“I see fragrance as an extension of my wardrobe,” says Victoria Beckham, whose collection this fall goes beyond deconstructed trench coats and plush turtlenecks to include three debut scents. “You are tapping into all the senses when smell becomes a factor. It’s how you dress yourself.” There is merit to having a signature perfume—an aide-mémoire that lingers in your absence—but a cache of design-minded fragrances makes the case for a sartorial array. Here, six tastemakers riff on their creations, imagining which clothing item best reflects what’s worn on the wrist.
Gabriela Hearst | Paysandú
The Uruguay-born designer expands her brand this fall with two fragrances, created with Fueguia 1833. “Both scents, Paysandú and New York, are pieces of my childhood, my memories, and my soul, in a way,” she says. A nod to her motherland, Paysandú is a resinous blend layered with jazmín del país and the medicinal herb carqueja. She sees it with a knit wrap from her line, made by artisans from the nonprofit Manos del Uruguay.
Frédéric Malle | Heaven Can Wait
To Malle, Heaven Can Wait reads like “second skin—it’s a mood rather than a moment,” he says of the latest by perfumer Jean-Claude Ellena. Evoking “intimacy and warmth,” with notes of clove, carrot seed, and iris, the fragrance seems to find its textile equivalent in bed linens and little else. Malle instead suggests a worn-out sweatshirt, unfussy in its deep comfort, to accompany this “very soft yet textured perfume.”
Tory Burch | Essence of Rose
“I design fragrances the same way I design my collections: They are tools for self-expression,” says Burch. Her new scented oils—odes to rose, sandalwood, and vetiver, ideal for layering— stoke that creative impulse.

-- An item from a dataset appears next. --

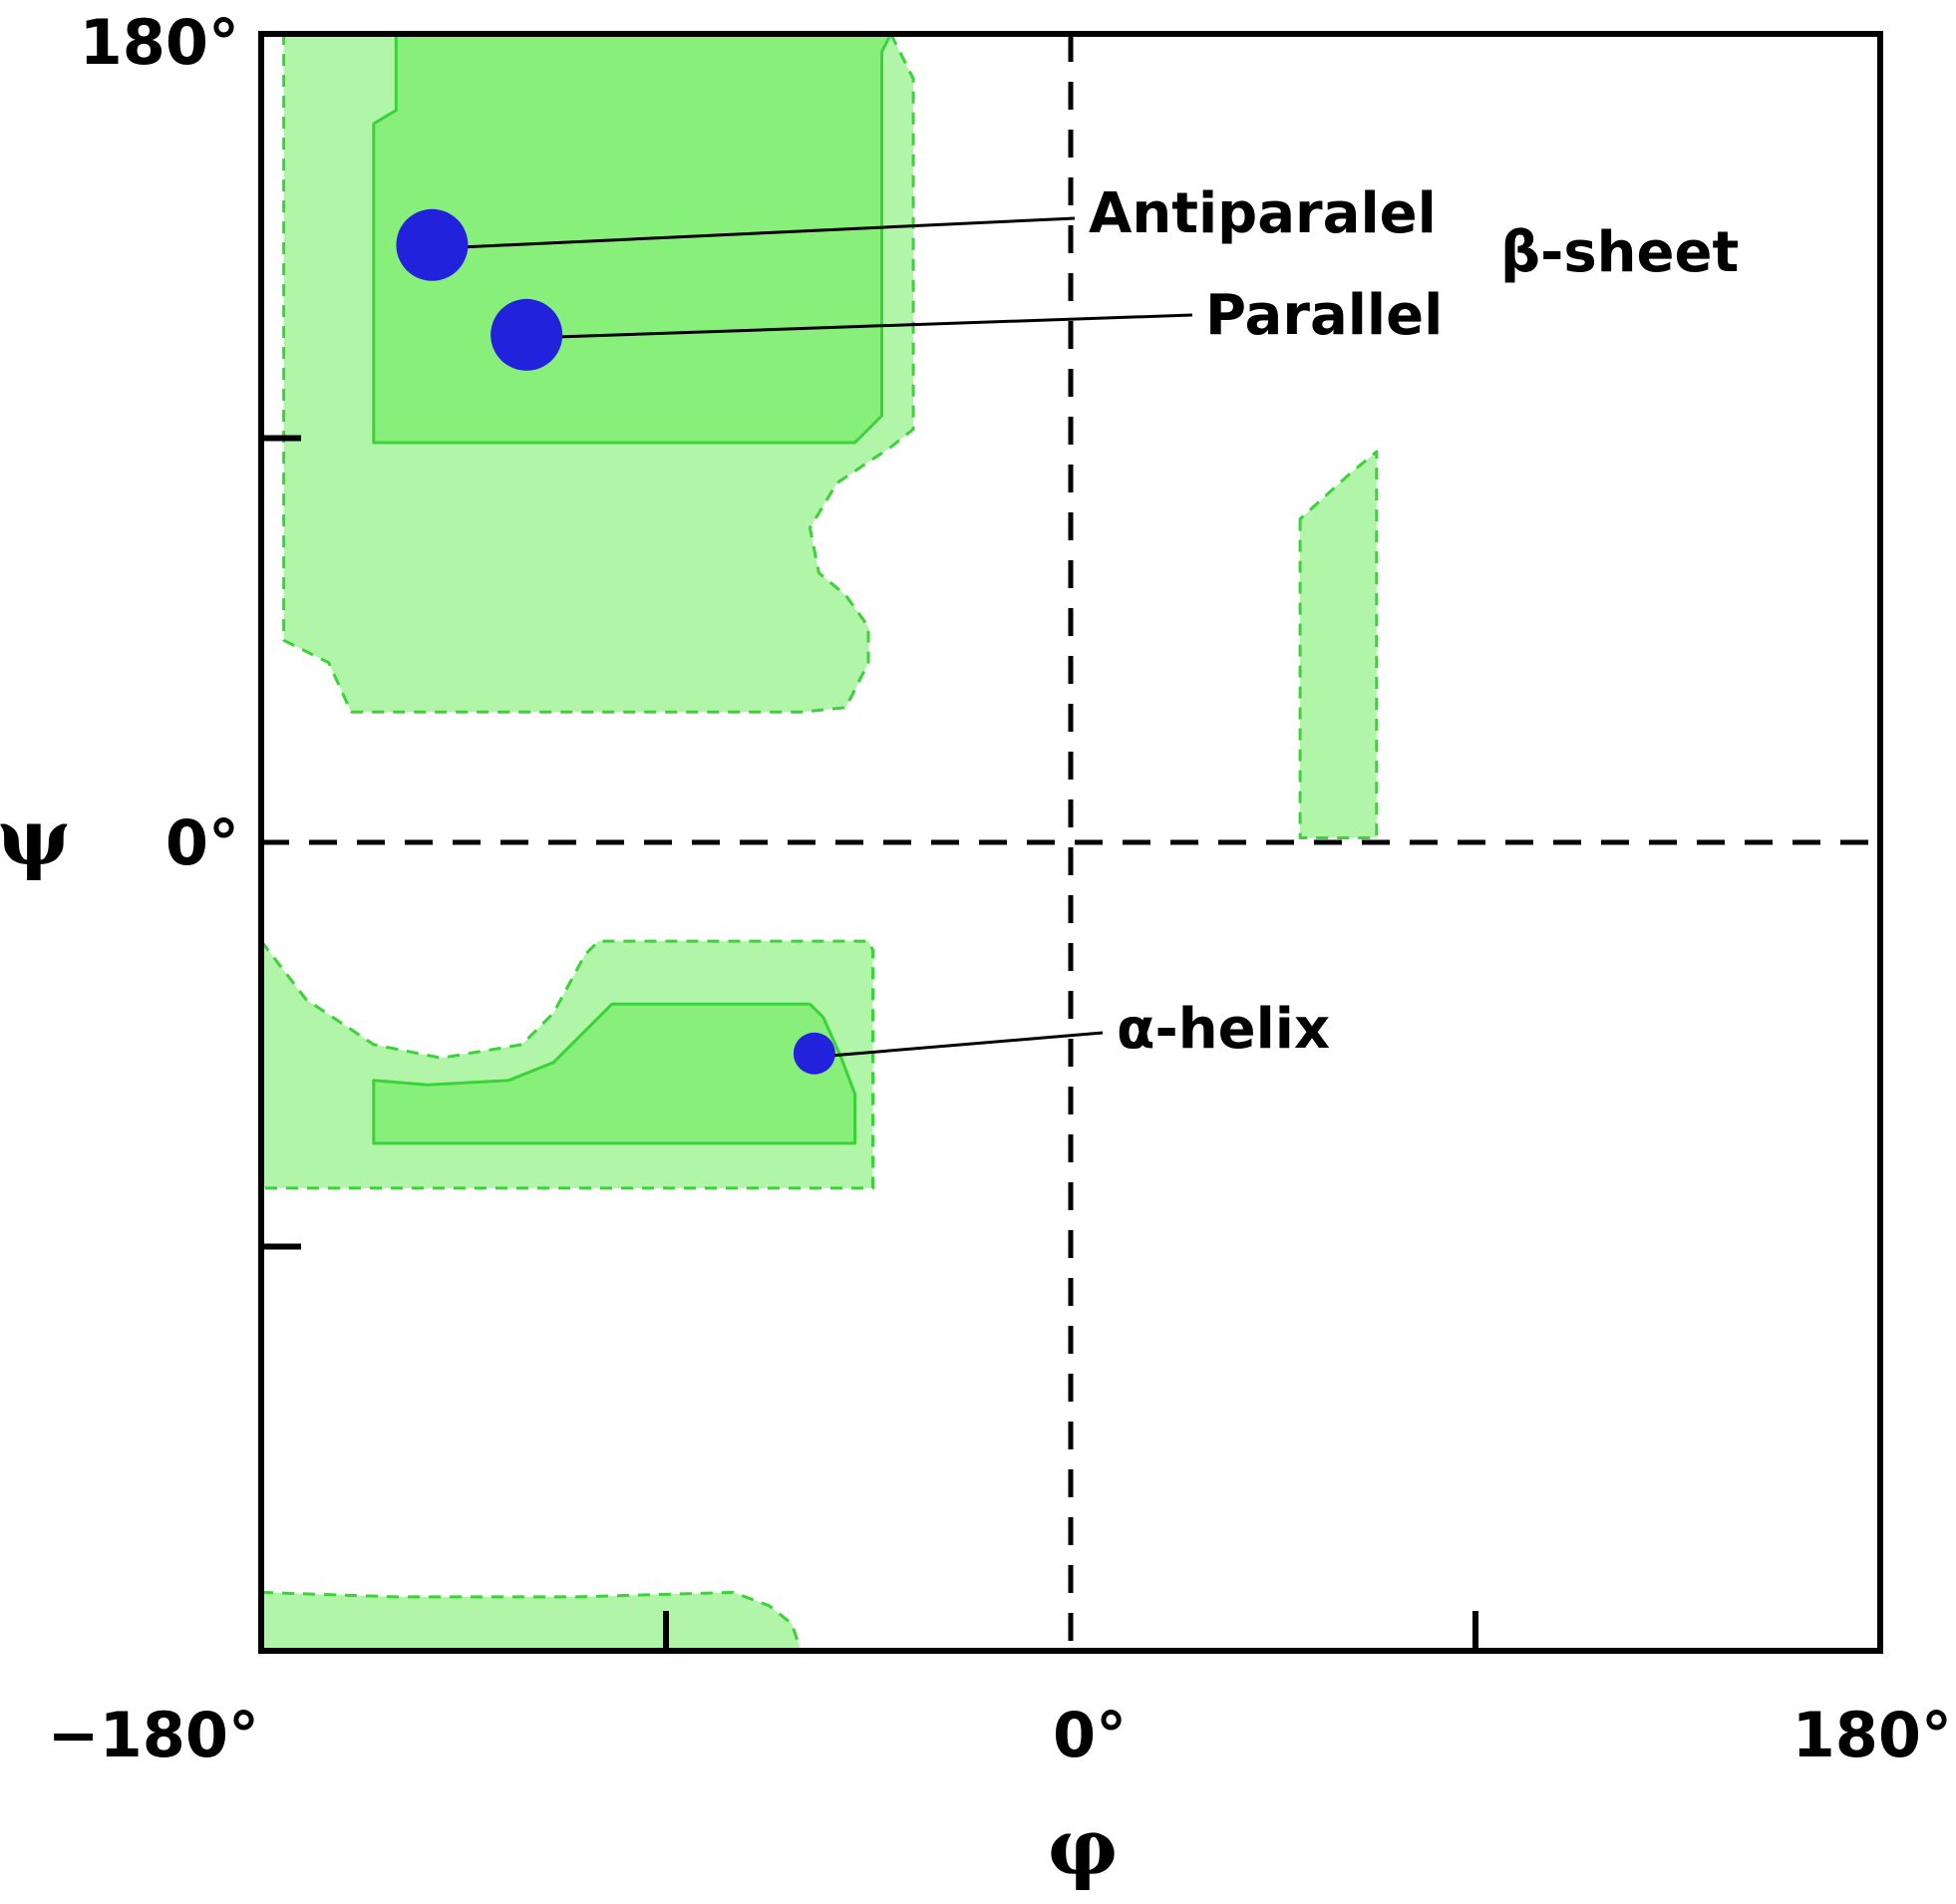  What do you see at coordinates (616, 642) in the screenshot?
I see `points-layer` at bounding box center [616, 642].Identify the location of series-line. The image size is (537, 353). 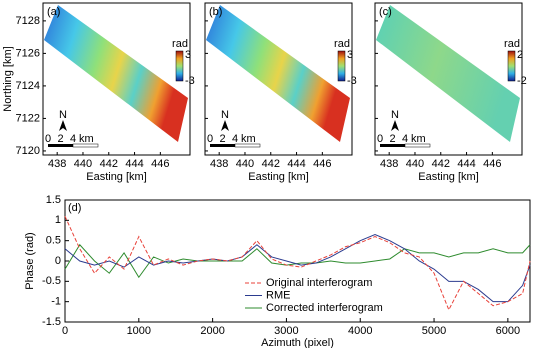
(298, 261).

Her favorite is a calibrated mix of Bulgarian rose and bergamot, akin to nailing the “ideal balance of silhouette, fabric, and fit in a jacket.” Fall’s two-piece ivory look with exposed boning strikes the same tone: “romantic and sensual.”
Victoria Beckham | Portofino ’97
“Fragrance for me is emotional and subjective,” says Beckham, who calls her trio of perfumes “extremely personal.” Suite 302 (tobacco, black cherry) conjures a night in Paris; San Ysidro Drive (saffron, incense) captures a stretch of LA life. This citrusy postcard from the Italian Riviera recalls her first trip with David Beckham—young lovers escaping the limelight. An aquamarine dress for fall, adorned with a plume, fits the occasion.

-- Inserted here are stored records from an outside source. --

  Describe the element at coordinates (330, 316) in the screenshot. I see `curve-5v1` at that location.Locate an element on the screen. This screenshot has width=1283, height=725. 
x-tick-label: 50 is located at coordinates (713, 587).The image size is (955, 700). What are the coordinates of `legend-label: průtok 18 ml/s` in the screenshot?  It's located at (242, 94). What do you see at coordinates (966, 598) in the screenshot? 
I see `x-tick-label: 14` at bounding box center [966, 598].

Armando Cabral | Mahogany Kora
The designer and model collaborated with perfume studio D.S. & Durga for this limited edition, featuring notes like papyrus, atlas cedar, and calabash nutmeg. “It takes me back to the ’60s in Mali, a time well-documented by the great Malian portraitist Seydou Keïta,” says Cabral. For him, a soft-texture white suit projects a “sense of elegance and depth, echoing the fragrance’s sophisticated nature.”

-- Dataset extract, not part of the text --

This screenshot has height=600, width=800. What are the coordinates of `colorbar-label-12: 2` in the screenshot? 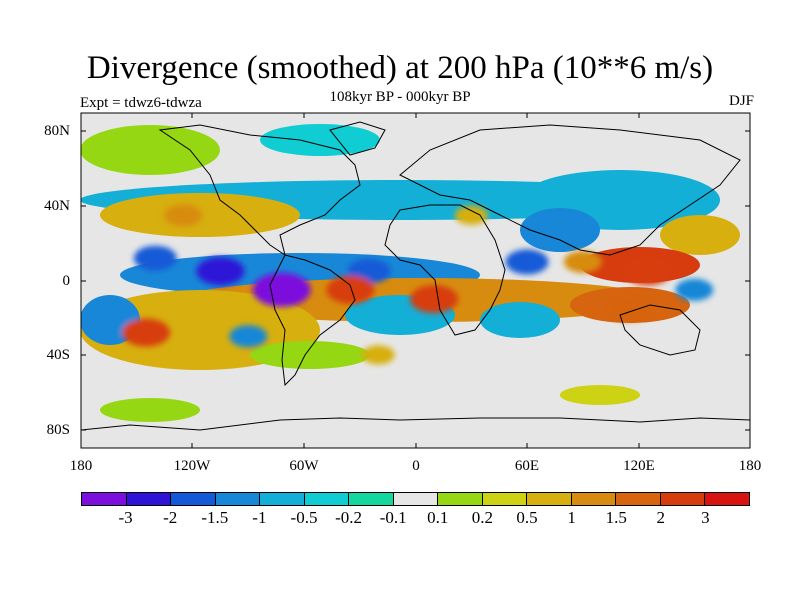 It's located at (661, 518).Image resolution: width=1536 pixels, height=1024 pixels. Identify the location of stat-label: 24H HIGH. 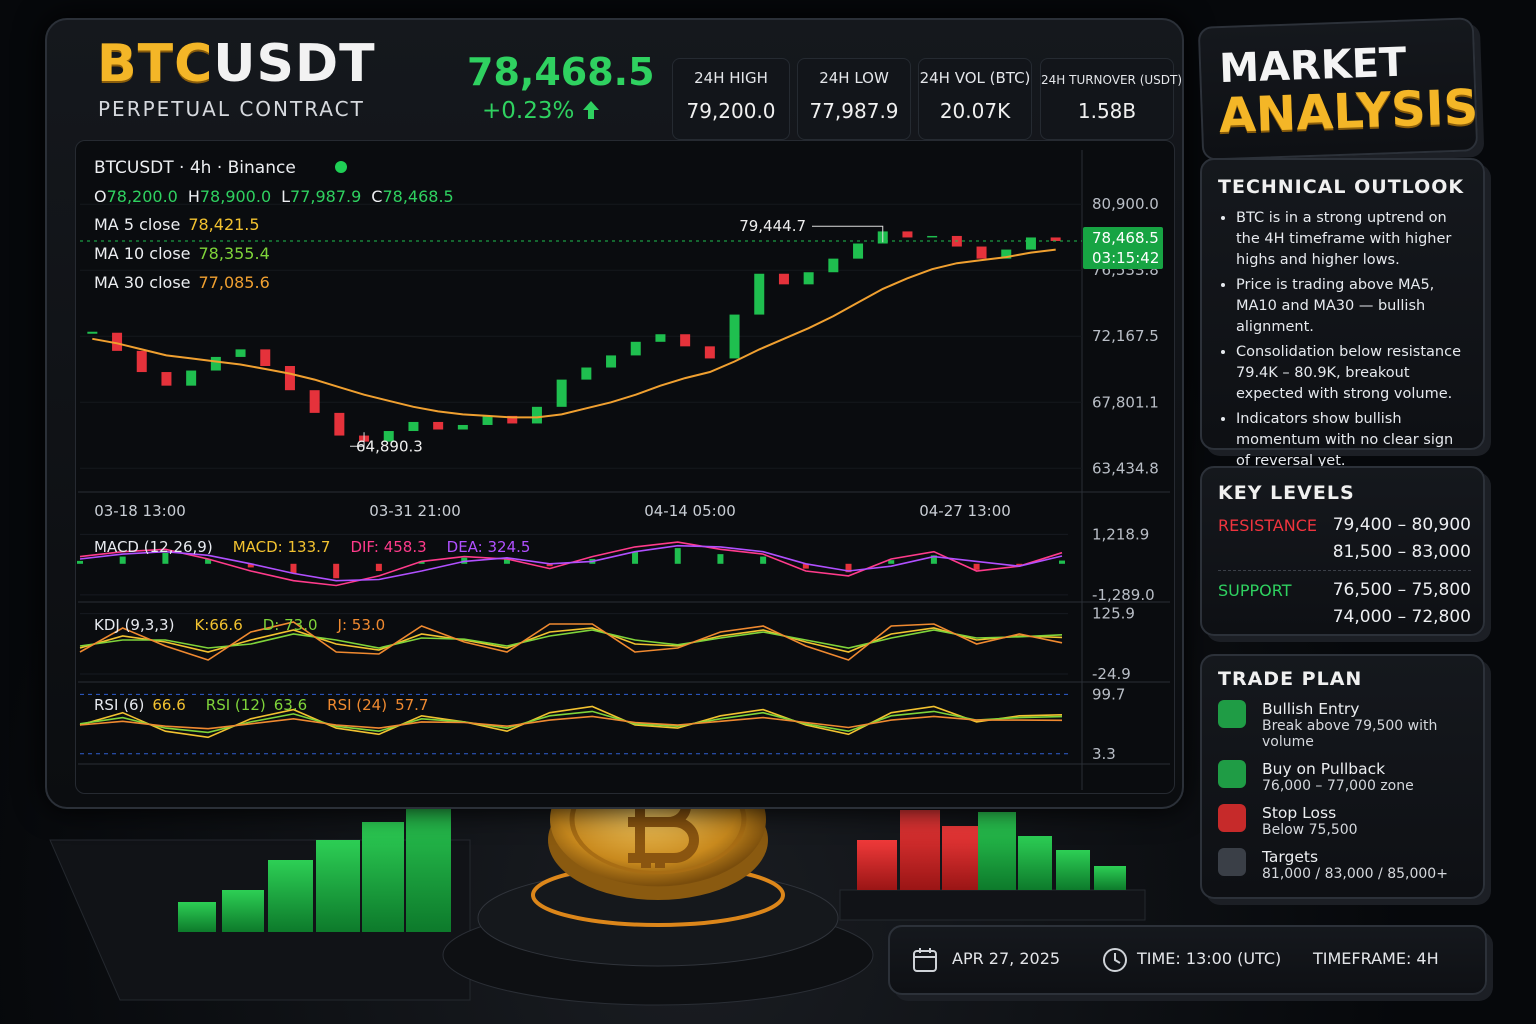
(731, 78).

Loveshackfancy | Forever in Love
Once the type to faithfully wear a signature perfume, founder Rebecca Hessel Cohen came to appreciate the idea of an olfactive wardrobe. “It’s just like your actual closet in fragrance form—different scents for different seasons, moods, times of day,” she says. Of the three new scents, Forever in Love is her morning pick. “It’s gardenia and green pear—so open and optimistic.” The brand’s Ruffle miniskirt mirrors its flirtatious personality.